Abstract

Machine condition monitoring (MCM) plays a pivotal role in ensuring the reliability, safety, and efficiency of a production and operation system. Fault feature extraction (FFE), as an important step within MCM, aims to filter out interference components (ICs) and extract fault components (FCs) from raw signals. Consequently, it facilitates incipient fault detection and performance degradation assessment. A recently proposed optimized weights spectrum (OWS) provided a data-driven FFE methodology with a strong theoretical foundation, but it was found that the OWS is highly sensitive to a frequency fluctuation problem caused by rotational speed fluctuations and sensor errors, which may result in fake fault signatures. Therefore, a robust optimized weights spectrum (ROWS) is proposed in this paper to solve the frequency fluctuation problem.
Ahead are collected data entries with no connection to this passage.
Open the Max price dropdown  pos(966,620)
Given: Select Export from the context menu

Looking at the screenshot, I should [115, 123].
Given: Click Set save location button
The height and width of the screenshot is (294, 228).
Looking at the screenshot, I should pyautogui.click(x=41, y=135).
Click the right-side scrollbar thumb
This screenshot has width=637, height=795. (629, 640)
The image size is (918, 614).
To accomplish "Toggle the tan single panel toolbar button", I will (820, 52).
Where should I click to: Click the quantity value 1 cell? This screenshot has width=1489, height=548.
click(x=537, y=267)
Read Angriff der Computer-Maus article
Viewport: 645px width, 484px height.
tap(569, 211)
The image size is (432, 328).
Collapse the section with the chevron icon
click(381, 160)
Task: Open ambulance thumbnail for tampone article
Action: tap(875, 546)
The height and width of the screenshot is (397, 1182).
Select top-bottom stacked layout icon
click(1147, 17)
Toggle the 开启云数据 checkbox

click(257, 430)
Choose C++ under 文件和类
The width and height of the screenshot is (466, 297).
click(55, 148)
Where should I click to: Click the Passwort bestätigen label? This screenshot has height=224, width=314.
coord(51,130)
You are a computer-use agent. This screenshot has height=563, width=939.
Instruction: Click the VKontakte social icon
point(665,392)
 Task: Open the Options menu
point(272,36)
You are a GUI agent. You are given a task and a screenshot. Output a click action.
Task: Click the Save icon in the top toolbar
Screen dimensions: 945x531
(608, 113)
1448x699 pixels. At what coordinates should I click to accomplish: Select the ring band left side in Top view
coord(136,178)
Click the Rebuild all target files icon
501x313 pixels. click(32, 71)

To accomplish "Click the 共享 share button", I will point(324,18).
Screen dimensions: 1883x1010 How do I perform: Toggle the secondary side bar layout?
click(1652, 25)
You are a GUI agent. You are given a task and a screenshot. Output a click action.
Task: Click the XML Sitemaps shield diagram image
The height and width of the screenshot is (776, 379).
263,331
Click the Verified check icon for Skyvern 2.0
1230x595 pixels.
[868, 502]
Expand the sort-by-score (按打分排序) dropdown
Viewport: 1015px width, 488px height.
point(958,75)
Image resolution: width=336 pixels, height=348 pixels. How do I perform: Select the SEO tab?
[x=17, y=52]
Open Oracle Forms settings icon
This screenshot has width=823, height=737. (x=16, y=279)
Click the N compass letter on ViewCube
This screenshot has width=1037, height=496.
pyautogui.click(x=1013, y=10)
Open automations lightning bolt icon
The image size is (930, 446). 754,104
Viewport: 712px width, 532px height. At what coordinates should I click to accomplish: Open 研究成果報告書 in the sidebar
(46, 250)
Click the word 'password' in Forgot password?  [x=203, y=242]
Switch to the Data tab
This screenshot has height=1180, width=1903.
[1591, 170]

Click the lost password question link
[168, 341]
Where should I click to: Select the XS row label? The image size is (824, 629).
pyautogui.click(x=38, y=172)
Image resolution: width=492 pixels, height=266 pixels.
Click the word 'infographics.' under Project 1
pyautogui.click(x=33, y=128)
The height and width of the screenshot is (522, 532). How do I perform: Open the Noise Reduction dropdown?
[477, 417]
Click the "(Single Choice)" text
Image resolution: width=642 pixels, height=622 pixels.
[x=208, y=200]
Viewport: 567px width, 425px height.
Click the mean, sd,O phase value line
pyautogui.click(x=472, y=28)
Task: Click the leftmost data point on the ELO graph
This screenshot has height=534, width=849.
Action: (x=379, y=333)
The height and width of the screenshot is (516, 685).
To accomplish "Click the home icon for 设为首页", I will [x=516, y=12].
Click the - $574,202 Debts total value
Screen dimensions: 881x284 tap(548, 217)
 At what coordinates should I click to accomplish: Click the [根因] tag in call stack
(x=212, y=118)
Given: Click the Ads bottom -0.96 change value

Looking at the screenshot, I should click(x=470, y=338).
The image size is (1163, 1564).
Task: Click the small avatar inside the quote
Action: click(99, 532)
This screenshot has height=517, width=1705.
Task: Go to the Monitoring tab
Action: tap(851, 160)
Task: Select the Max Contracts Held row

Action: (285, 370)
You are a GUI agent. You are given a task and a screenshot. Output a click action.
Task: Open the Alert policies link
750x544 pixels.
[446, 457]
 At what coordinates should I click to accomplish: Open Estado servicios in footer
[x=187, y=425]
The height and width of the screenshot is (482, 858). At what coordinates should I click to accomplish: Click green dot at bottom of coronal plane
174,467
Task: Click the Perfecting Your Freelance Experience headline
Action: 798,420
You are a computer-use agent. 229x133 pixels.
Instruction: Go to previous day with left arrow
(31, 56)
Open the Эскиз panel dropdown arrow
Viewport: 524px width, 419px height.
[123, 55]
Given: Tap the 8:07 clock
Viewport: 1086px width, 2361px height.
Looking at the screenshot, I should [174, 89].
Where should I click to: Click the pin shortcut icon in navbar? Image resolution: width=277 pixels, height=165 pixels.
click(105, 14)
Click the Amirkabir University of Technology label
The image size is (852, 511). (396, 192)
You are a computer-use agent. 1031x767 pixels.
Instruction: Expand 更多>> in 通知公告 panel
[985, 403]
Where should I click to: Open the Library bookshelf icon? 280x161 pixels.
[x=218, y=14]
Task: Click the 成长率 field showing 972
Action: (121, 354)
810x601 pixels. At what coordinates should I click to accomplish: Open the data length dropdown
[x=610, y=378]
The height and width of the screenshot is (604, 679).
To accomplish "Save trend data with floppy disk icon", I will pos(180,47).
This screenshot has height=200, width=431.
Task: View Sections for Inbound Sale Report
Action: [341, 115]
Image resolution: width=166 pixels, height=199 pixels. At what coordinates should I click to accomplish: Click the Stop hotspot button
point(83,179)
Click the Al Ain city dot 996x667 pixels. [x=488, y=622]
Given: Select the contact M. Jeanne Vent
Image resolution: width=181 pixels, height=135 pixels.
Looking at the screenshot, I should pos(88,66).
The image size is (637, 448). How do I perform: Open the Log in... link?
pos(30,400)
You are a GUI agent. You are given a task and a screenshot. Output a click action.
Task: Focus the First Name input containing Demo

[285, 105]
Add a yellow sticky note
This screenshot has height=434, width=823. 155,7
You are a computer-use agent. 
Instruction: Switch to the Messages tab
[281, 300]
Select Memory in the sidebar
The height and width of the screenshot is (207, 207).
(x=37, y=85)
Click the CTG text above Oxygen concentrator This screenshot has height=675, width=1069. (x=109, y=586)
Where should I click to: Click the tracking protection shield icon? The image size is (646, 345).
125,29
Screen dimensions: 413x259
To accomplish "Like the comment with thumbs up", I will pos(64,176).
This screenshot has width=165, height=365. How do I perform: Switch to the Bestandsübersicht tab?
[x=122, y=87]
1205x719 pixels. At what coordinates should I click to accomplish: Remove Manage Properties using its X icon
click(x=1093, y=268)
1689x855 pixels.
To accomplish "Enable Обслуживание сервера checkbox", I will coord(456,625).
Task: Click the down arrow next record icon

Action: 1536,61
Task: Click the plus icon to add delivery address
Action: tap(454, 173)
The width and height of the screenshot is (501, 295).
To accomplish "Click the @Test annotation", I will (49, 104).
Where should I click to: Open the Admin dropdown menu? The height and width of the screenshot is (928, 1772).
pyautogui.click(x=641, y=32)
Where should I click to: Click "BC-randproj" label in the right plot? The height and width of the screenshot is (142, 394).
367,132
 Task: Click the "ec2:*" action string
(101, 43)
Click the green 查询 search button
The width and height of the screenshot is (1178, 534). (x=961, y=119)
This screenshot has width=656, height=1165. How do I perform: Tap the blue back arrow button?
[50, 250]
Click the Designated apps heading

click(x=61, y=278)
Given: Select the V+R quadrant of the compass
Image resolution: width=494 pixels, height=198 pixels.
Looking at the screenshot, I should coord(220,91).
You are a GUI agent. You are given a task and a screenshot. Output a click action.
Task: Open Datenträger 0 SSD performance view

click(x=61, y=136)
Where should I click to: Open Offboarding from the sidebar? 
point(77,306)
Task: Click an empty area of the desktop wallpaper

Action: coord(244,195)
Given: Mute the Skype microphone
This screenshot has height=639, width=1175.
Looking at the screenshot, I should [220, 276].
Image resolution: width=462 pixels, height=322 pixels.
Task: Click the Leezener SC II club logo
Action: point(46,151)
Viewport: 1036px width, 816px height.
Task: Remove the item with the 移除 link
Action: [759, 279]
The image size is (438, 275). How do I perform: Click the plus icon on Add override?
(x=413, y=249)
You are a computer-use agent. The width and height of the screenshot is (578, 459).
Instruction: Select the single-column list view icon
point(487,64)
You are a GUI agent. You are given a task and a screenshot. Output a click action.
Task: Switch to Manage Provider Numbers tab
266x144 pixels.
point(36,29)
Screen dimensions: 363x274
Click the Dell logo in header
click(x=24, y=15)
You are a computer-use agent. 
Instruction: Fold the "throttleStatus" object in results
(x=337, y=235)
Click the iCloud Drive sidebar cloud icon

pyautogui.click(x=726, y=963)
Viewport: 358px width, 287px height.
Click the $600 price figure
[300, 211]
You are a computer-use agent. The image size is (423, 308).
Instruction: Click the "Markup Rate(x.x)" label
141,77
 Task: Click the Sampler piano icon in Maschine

The ROWS is inspired by an intuitive idea that employs functions with adaptive frequency bandwidths instead of isolated spectral lines to represent frequency components, thus mitigating the impact of the frequency fluctuation problem. To adaptively determine the optimal parameters for these functions and estimate the corresponding ROWS, an alternative optimization strategy is adopted. Then, the proposed ROWS can be obtained when convergence conditions of this strategy are satisfied. Finally, the effectiveness and superiority of the proposed ROWS are verified by three real-world cases, i.e., the proposed ROWS can solve the frequency fluctuation problem and provide robust results for interpretable FFE.